Sara no pudo quitarse al chico de la cabeza en todo el día. Si no hubiera tenido tanta prisa por reunirse con Amparo en el hospital podría haberse quedado a averiguar qué era exactamente lo que ocurría con él, pero su hija parecía bastante ansiosa por verla. Después de sufrir varios abortos, el nuevo embarazo de Amparo parecía ir perfectamente, pero esa mañana había tenido un pequeño sangrado y la pobrecita estaba muy nerviosa. Seguramente sólo eran los nervios ocasionados por la proximidad de la boda de Ana y José Ignacio, pero después de lo mal que lo había pasado la pobrecita Amparo era mejor no correr riesgos.

Sara había pasado toda la mañana corriendo de un lado para otro, pero a pesar de lo preocupada que estaba por todo y por todos, no dejó de pensar en el chaval en todo el día. El muy pillo había intentado quitarle el dinero y Sara no se había creído nada de lo que le había dicho. Únicamente pareció rabiosamente sincero cuando le dijo que su madre estaba muerta y que su padre era un muggle, pero ni por un segundo consiguió que se creyera que el chaval le tenía miedo a su progenitor. Allí había gato encerrado y lo que era absolutamente inadmisible era que un chiquillo tan jovencito anduviera metido en esa clase de líos. Si el muchacho era huérfano y su padre muggle no podía ocuparse de él, tal y como Sara se imaginaba, lo mejor sería que los magos se encargaran de echarle un vistazo.

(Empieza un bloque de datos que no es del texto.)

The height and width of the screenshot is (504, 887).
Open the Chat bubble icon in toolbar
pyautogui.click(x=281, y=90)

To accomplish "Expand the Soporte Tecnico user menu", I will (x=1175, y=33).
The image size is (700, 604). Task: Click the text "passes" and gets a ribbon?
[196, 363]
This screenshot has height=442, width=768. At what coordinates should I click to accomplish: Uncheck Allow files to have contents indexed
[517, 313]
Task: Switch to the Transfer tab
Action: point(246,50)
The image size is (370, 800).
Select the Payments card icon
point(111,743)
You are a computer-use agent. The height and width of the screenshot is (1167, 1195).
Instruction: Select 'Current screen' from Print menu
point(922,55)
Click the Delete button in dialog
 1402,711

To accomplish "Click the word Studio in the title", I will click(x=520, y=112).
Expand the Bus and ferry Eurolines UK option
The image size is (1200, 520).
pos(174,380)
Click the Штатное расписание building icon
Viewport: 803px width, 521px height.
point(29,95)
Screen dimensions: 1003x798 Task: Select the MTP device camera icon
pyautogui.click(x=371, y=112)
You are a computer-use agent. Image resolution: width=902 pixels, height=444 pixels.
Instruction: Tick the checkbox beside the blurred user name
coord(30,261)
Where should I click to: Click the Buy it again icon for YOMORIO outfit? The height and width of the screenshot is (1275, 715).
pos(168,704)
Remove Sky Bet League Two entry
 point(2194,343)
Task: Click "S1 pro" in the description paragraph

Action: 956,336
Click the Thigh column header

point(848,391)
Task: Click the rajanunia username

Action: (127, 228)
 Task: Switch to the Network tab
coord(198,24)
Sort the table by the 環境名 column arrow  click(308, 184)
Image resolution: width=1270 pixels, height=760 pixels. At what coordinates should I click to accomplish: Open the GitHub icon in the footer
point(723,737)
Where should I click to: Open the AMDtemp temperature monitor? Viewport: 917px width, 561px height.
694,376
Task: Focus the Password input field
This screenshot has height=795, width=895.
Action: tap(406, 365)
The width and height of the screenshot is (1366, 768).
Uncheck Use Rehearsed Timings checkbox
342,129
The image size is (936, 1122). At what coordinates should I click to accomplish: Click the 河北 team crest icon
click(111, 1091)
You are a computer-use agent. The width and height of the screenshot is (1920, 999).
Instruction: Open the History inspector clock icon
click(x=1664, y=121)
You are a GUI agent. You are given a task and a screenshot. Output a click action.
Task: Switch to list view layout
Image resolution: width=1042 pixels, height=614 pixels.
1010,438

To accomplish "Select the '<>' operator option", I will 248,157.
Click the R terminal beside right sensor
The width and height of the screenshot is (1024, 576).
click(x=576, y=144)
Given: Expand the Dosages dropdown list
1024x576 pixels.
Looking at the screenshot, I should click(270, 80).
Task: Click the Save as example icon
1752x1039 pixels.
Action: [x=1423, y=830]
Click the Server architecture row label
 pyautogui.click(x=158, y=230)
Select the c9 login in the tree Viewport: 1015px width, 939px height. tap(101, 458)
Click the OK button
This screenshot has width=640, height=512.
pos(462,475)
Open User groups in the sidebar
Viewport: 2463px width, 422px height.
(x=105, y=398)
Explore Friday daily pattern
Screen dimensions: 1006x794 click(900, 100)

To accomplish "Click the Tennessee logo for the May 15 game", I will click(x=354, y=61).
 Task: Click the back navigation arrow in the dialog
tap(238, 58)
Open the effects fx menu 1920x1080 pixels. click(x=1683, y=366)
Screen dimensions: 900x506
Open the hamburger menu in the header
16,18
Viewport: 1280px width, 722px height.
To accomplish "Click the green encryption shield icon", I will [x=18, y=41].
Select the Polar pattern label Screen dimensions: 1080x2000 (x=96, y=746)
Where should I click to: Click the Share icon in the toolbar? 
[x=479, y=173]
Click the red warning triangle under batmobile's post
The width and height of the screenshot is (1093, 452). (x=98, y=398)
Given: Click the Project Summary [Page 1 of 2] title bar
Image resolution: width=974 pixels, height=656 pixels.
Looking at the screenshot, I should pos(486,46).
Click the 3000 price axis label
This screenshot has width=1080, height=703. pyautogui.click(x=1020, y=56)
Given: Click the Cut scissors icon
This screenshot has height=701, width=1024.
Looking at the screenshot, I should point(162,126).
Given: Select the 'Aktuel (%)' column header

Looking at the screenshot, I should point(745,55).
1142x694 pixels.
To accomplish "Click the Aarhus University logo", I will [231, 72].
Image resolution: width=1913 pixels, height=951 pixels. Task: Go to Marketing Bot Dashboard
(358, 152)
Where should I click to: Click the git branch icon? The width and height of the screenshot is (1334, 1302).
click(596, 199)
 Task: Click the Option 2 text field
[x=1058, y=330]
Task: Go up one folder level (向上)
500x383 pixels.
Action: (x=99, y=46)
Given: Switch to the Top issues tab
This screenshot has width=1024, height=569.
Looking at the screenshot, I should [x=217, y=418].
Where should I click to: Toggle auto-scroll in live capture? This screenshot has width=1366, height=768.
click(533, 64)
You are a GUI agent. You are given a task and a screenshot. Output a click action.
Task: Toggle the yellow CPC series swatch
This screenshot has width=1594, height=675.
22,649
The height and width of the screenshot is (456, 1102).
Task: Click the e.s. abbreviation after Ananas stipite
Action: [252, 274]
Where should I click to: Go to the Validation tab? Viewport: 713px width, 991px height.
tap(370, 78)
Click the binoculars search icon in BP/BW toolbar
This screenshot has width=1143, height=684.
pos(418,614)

Lo ideal hubiera sido no quitarle ojo de encima. Sara no era tan ingenua como para creer que el chico fuera a aparecer por el Barrio Mágico al día siguiente y, sin embargo, allí estaba esa mañana, buscándole. Por supuesto que no dio con él. Incluso fue a hablar con la Floriana para ver si la mujer había visto al chaval, pero lo único que ella pudo decirle fue que el día anterior se había dado un gran atracón. Eso y que tenía un futuro oscuro con una pequeña y brillante luz justo al final del túnel. Sara no prestó demasiada atención a la parte de la adivinación y al final tuvo que darse por vencida. El chico no estaba por allí y seguramente no se dejaría ver por el Barrio Mágico en mucho tiempo. Era una lástima.


Mayo de 1992

Ricardo sintió un extraño escalofrío mientras mecía a su hijo entre sus brazos. Darío fue un bebé prematuro, nacido cuando Clara sólo tenía siete meses de embarazo. A pesar de ser tan pequeñito, el niño ya había demostrado una fuerza y una determinación por seguir vivo propias de un Vallejo. Había pasado un par de meses en el hospital, rodeado de artefactos mágicos y enfermeras. Había mirado cara a cara a la muerte y había salido victorioso. Ese mismo día su madre había podido llevárselo a casa y lo único que tenía que hacer ahora era crecer, convertirse en un hombre fuerte y lograr que sus padres olvidaran la ordalía por la que acababan de pasar.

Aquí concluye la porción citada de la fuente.